The patient in this case was also found to have pseudolithiasis in the extrahepatic bile duct. Yoshida et al. (14) reported that 7 patients (41.2%) showed gallbladder enlargement along with a common bile duct stone and reported the high-density sludge pattern as the most common CT finding of CTRX-associated pseudolithiasis in adults. In our patient, EUS showed a hyperechoic structure adhering to the long axis of the bile duct wall. No previous report had described a study in which image findings indicated that the pseudolithiasis had adhered contiguously with the wall of the bile duct, as in the present case. The sludge accumulated in the bile duct because of the long-term administration of CTRX. Choledocholithiases then formed, clinging to the wall of the bile duct because of his long-term bed rest. Furthermore, although no finding was made of either cholangiectasis, abdominal symptoms or papillary dysfunction, cholestasis of some type is believed to have occurred in conjunction with the decreased gallbladder contractility.

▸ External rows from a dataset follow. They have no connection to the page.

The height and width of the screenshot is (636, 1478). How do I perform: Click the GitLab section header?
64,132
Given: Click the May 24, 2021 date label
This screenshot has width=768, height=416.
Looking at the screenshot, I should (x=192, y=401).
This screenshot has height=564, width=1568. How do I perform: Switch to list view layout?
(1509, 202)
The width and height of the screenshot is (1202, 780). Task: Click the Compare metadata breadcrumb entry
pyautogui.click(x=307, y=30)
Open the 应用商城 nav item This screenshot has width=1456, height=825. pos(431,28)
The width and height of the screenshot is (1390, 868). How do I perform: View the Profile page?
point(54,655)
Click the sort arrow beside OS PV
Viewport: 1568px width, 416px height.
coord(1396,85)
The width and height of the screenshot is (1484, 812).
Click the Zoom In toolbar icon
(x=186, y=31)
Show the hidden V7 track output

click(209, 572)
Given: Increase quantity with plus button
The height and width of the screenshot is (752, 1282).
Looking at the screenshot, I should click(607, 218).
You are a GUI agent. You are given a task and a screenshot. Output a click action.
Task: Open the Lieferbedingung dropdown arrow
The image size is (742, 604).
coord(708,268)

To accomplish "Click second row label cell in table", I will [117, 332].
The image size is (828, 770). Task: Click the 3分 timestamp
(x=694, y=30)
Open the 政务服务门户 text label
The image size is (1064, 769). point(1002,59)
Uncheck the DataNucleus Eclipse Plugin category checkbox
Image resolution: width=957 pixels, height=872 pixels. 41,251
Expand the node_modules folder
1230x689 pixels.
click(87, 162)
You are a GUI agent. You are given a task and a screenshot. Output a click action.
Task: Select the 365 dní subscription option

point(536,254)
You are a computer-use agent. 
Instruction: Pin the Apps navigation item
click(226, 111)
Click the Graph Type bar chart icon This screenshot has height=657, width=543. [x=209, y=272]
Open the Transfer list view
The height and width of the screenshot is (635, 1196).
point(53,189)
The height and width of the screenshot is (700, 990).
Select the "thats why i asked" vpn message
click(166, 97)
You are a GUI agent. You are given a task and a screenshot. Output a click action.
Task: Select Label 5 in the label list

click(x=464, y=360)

The fact that pseudo-cholecystolithiasis and pseudo-choledocholithiasis caused by CTRX have been observed in adults as well as children is important. Periodic imaging studies should be conducted during and after CTRX administration. In addition, CTRX should be discontinued immediately in cases where pseudolithiasis is suspected.

The authors state that they have no Conflict of Interest (COI).